To many who will cast ballots next Tuesday for such third-party candidates as Cobb, Badnarik, and Ralph Nader, 82-year-old Fort Lauderdale resident John B. Anderson is a hero. A former ten-term Republican congressman from Illinois known for his liberal heart and conservative economics, Anderson ran for president in 1980, challenging Democrat Jimmy Carter and Republican Ronald Reagan in what became one of the most successful and influential independent candidacies in modern American history. He placed high in the polls, performed on Saturday Night Live, made the cover of the Economist, debated Reagan before 55 million television viewers, and energized a disenfranchised youth vote.

Heads turn when the lanky former politician walks into the hotel ballroom. "Mr. Anderson, you were the first presidential candidate I ever voted for," one man says, nudging his way forward.

Anderson smiles. "I guess it's not too late to thank you for your vote," he says, heading toward a lectern in the front of the room.

The elder statesman takes position, opening the right lapel of his suit jacket to expose a pin that reads: "The citizens of Baltimore welcome the 1980 presidential debate."
• • • •
» GIVEN EXERCISE 1: Decide whether each statement agrees with the passage on John B. Anderson, answering yes or no and quoting the deciding words: (a) Anderson served ten terms in Congress as a Republican from Illinois. (b) Anderson debated Jimmy Carter before 55 million television viewers. (c) The pin under Anderson's lapel carries a welcome to the 1980 presidential debate from the citizens of Baltimore.
» GIVEN EXERCISE 2: According to the passage on John B. Anderson, how old is Anderson?
» GIVEN EXERCISE 3: Reproduce the stretch of the passage on John B. Anderson from "To many who" through "disenfranchised youth vote.".
The data that follows isn't needed for any of this.

» PROVIDED MATERIAL:
• • • •
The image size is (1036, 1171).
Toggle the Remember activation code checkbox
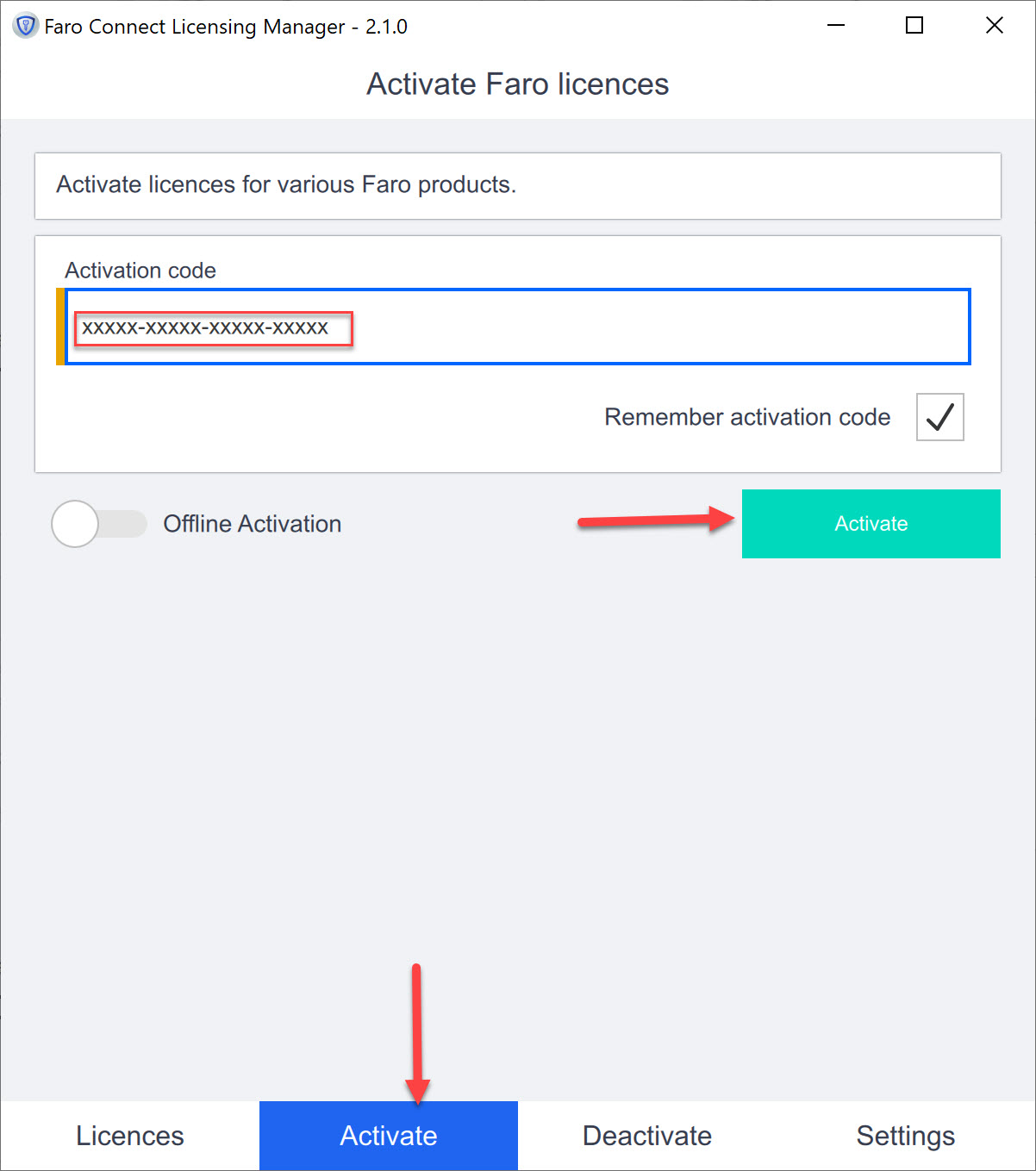coord(939,417)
• • • •
» CORRECT RESULT 1:
(a) Yes: "A former ten-term Republican congressman from Illinois"
(b) No: "debated Reagan before 55 million television viewers"
(c) Yes: "The citizens of Baltimore welcome the 1980 presidential debate."

» CORRECT RESULT 2: He is 82 years old.

» CORRECT RESULT 3:
To many who will cast ballots next Tuesday for such third-party candidates as Cobb, Badnarik, and Ralph Nader, 82-year-old Fort Lauderdale resident John B. Anderson is a hero. A former ten-term Republican congressman from Illinois known for his liberal heart and conservative economics, Anderson ran for president in 1980, challenging Democrat Jimmy Carter and Republican Ronald Reagan in what became one of the most successful and influential independent candidacies in modern American history. He placed high in the polls, performed on Saturday Night Live, made the cover of the Economist, debated Reagan before 55 million television viewers, and energized a disenfranchised youth vote.